Alibaba Cloud releases General Question Answering 2.0, which surpasses GPT-3.5 in performance and accelerates its pursuit of GPT-4-AI-php.cn

Alibaba Cloud releases General Question Answering 2.0, which surpasses GPT-3.5 in performance and accelerates its pursuit of GPT-4

WBOYWBOYWBOYWBOYWBOYWBOYWBOYWBOYWBOYWBOYWBOYWBOYWB

Oct 31, 2023 pm 06:05 PM

Ali CloudTongyi Qianwen

On October 31, Alibaba Cloud officially released Tongyi Qianwen 2.0, a large model with hundreds of billions of parameters. In 10 authoritative evaluations, the comprehensive performance of Tongyi Qianwen 2.0 exceeded GPT-3.5 and is currently Accelerate to catch up with GPT-4. On the same day, Tongyi Qianwen APP was officially launched in major mobile application markets, and everyone can directly experience the latest model capabilities through the APP.

In the past six months, Tongyi Qianwen 2.0 has made a huge leap in performance. Compared with version 1.0 released in April, Tongyi Qianwen 2.0has been significantly improvedin the abilities of understanding complex instructions, literary creation, general mathematics, knowledge memory, and resisting hallucinations. At present, the comprehensive performance of

Tongyi Qianwen has exceeded GPT-3.5, accelerating to catch up with GPT-4.

Alibaba Cloud releases General Question Answering 2.0, which surpasses GPT-3.5 in performance and accelerates its pursuit of GPT-4

Picture: Tongyi Qianwen 2.0 comprehensive performancehas exceeded GPT-3.5 and is accelerating to catch up GPT-4

in MMLU, C-Eval, GSM8K, HumanEval, MATH, etc. 10 On a

mainstream benchmark evaluation set, Tongyi Qianwen 2.0's overall score surpassed Meta's Llama-2-70B, compared with OpenAI's Chat-3.5, it was nine wins and one loss, and compared with GPT-4, it was With four wins and six losses, the gap with GPT-4 has further narrowed.

The ability to understand Chinese and English is the basic skill of a large language model.

In terms of English tasks, Tongyi Qianwen 2.0 scored 82.5 on the MMLU benchmark, second only to GPT-4. By significantly increasing the number of parameters, Tongyi Qianwen 2.0 can better understand and process complex tasks. In terms of language structure and concepts; in terms of Chinese tasks, Tongyi Qianwen 2.0 achieved the highest score on the C-Eval benchmark with a clear advantage. This is because the model learned more Chinese corpus during training, further strengthening its Chinese understanding and expression capabilities.

In areas such as mathematical reasoning and code understanding, Tongyi Qianwen 2.0 has made significant progress. In the reasoning benchmark test GSM8K, Tongyi Qianwen ranked second, demonstrating strong computing and logical reasoning capabilities; in the HumanEval test, Tongyi Qianwen's score closely followed GPT-4 and GPT-3.5, which mainly measures large-scale The ability of the model to understand and execute code fragments is the basis for large models to be used in scenarios such as programming assistance and automatic code repair.
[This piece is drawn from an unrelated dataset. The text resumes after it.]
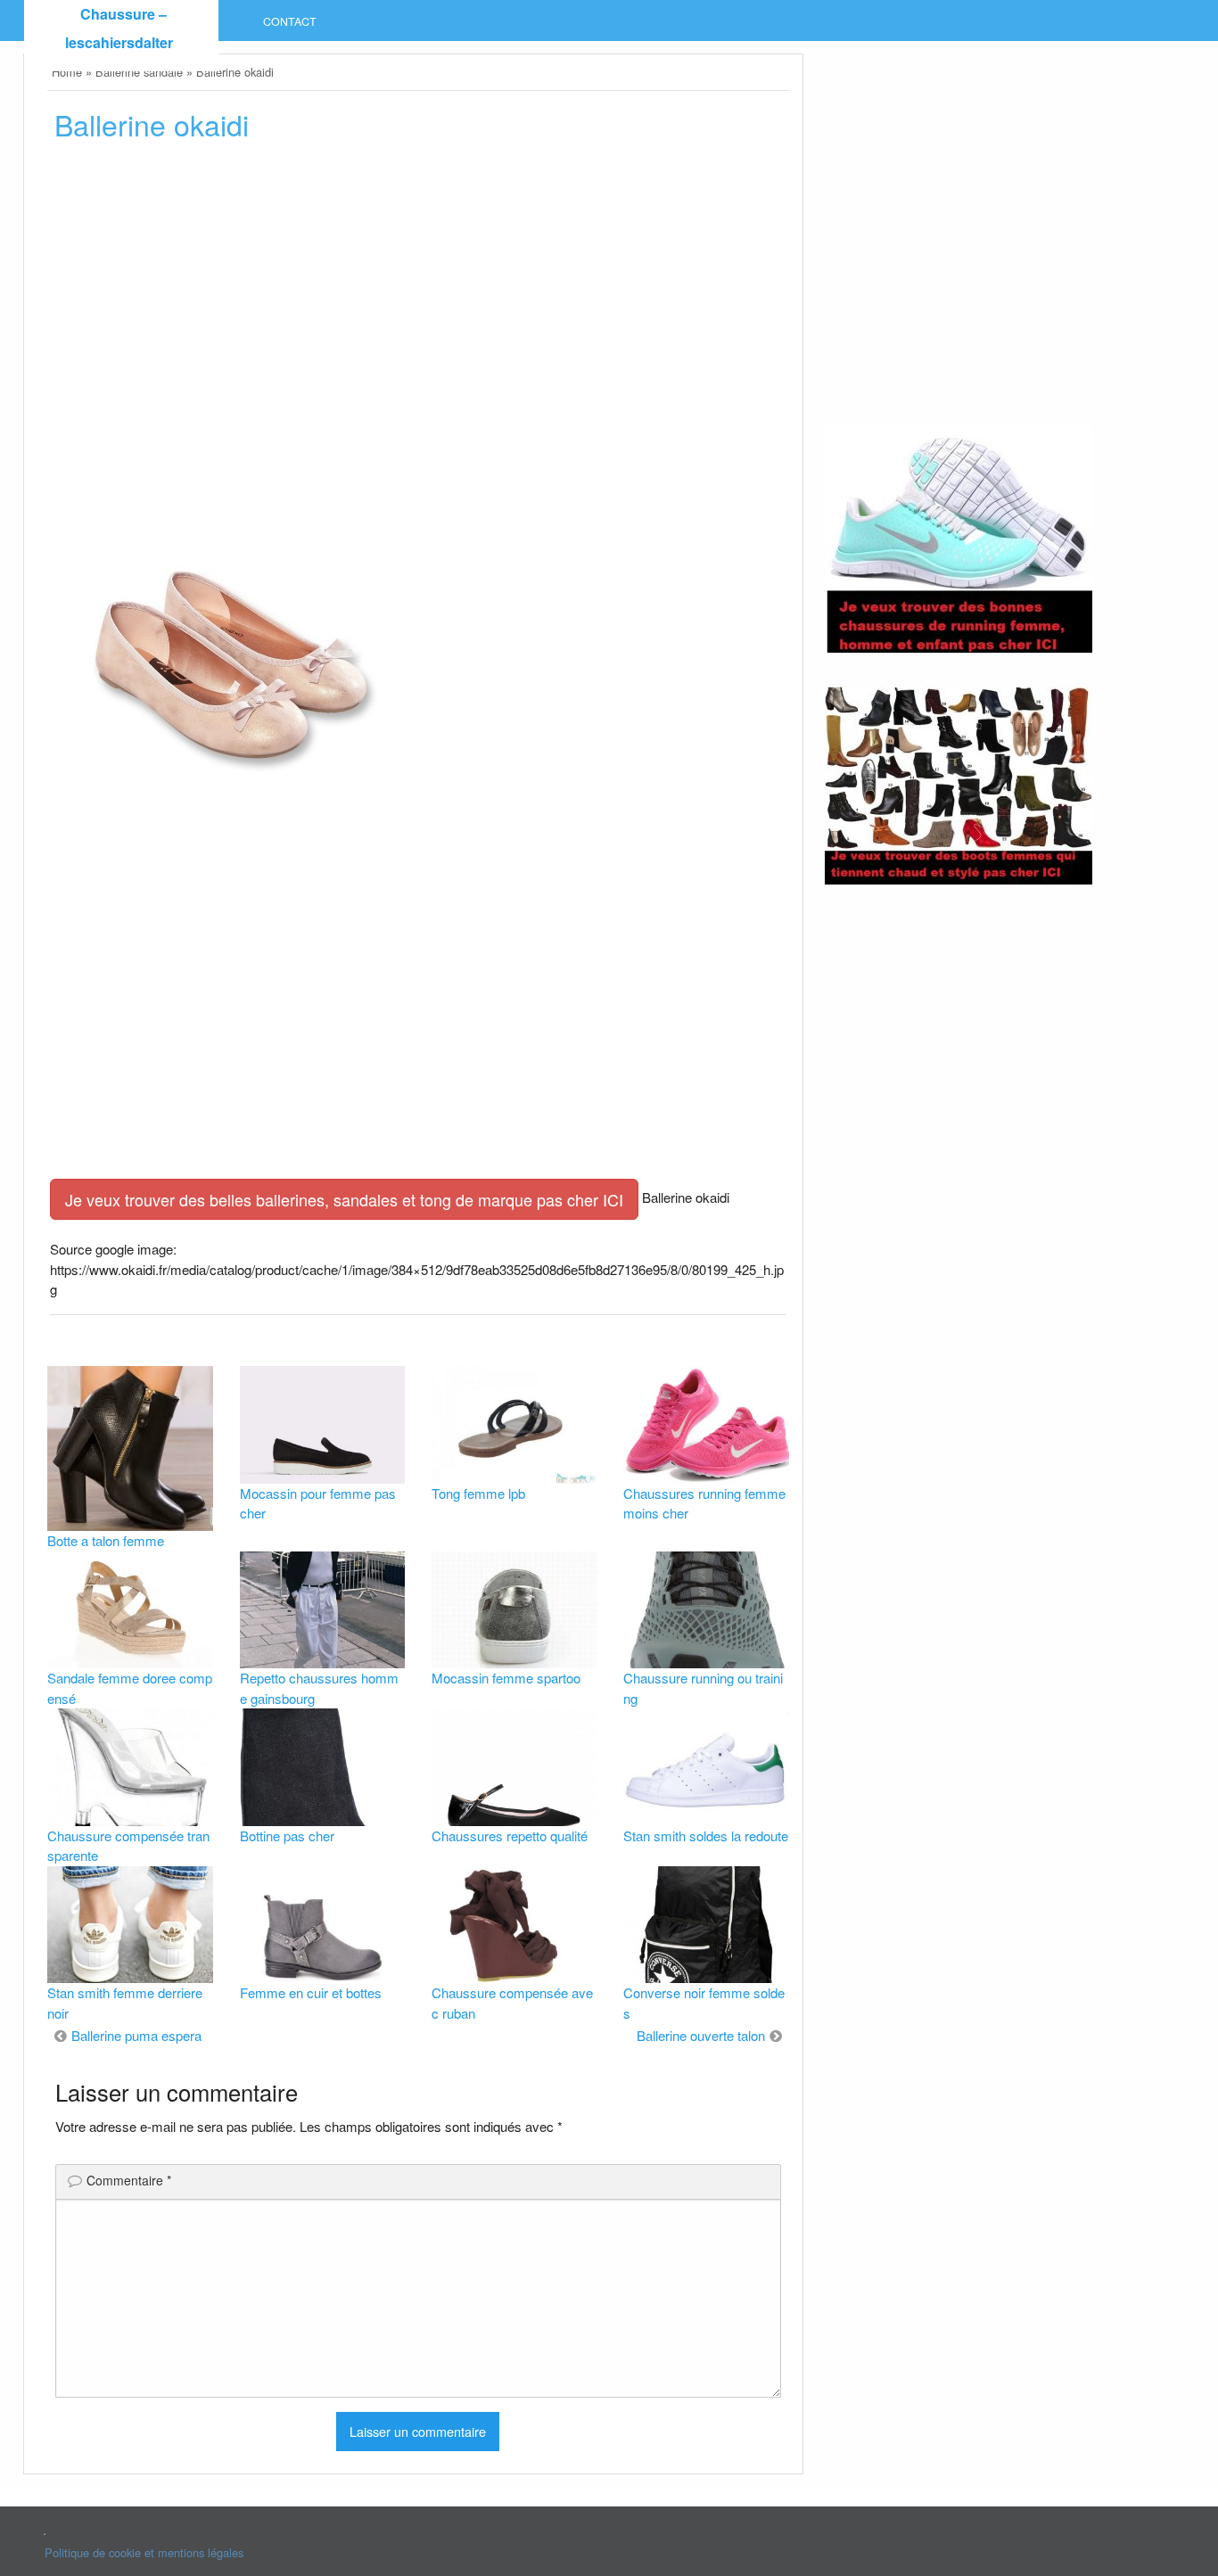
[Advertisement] (418, 305)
Alibaba Cloud releases General Question Answering 2.0, which surpasses GPT-3.5 in performance and accelerates its pursuit of GPT-4

##Picture: Tongyi Qianwen 2.0release

##Tongyi Qianwen is more mature and easier to use. Tongyi Qianwen 2.0 has made technical optimizations in terms of instruction compliance, tool use, refined creation, etc. can be better integrated into downstream application scenarios. Tongyi Large Model official website has launched multi-modal and plug-in functions, supporting segmented tasks such as image input and document parsing.
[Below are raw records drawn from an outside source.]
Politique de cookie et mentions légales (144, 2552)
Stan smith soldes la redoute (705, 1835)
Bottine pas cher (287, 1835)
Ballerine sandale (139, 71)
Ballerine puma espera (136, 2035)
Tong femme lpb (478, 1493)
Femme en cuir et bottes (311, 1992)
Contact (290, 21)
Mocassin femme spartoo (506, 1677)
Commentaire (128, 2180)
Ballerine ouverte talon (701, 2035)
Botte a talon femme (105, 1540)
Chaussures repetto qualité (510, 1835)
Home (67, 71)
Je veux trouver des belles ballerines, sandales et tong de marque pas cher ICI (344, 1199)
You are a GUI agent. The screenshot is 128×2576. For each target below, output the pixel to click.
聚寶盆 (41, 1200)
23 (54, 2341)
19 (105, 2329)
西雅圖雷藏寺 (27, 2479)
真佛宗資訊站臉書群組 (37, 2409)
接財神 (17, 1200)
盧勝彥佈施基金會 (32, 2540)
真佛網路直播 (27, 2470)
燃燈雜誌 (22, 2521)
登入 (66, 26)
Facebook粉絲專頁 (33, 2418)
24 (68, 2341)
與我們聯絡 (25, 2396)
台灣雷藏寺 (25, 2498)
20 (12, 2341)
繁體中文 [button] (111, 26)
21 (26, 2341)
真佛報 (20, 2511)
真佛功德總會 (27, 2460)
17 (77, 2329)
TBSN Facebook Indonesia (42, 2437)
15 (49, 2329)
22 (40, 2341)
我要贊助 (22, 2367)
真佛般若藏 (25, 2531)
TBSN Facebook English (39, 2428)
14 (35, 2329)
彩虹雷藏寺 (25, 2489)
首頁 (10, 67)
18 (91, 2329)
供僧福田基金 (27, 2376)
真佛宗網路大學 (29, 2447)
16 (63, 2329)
At the same time, eight major industry model groups based on Tongyi large model training were launched. They are Tongyi Lingma-Intelligent Coding Assistant, Tongyi Zhiwen-AI Reading Assistant, Tongyi Listening-Work and Study AI Assistant. ##、Tongyi Xiaomi-Intelligent Customer Service、 Tongyi Renxin-Personal Exclusive health assistant , Tongyi Farui-AI legal advisor. 8 major industry models are oriented to the most popular vertical scenarios, using domain data for specialized training. Users can directly experience model functions on the official website, and developers can integrate model capabilities into their own large model applications and services through web page embedding, API/SDK calls, etc. Picture: Tongyi large model family has been fully upgraded, 8 major industry modelsgroups are online

Alibaba Cloud releases General Question Answering 2.0, which surpasses GPT-3.5 in performance and accelerates its pursuit of GPT-4

As of October, Alibaba Cloud has conducted in-depth cooperation with more than 60 industry leaders , to promote the implementation of Tongyi Qianwen in the fields of office, cultural tourism, electric power, government affairs, medical insurance, transportation, manufacturing, finance, software development and other fields.

Zhou Jingren revealed that Alibaba Cloud plans to open source the 72B version of Tongyi Qianwen in the near future. Previously, Alibaba Cloud has open sourced the 7B and 14B version models, and the cumulative number of

model downloads Over 1 million

. Alibaba Cloud will continue to support developers from thousands of industries to innovate models and applications based on the Tongyi Qianwen open source model.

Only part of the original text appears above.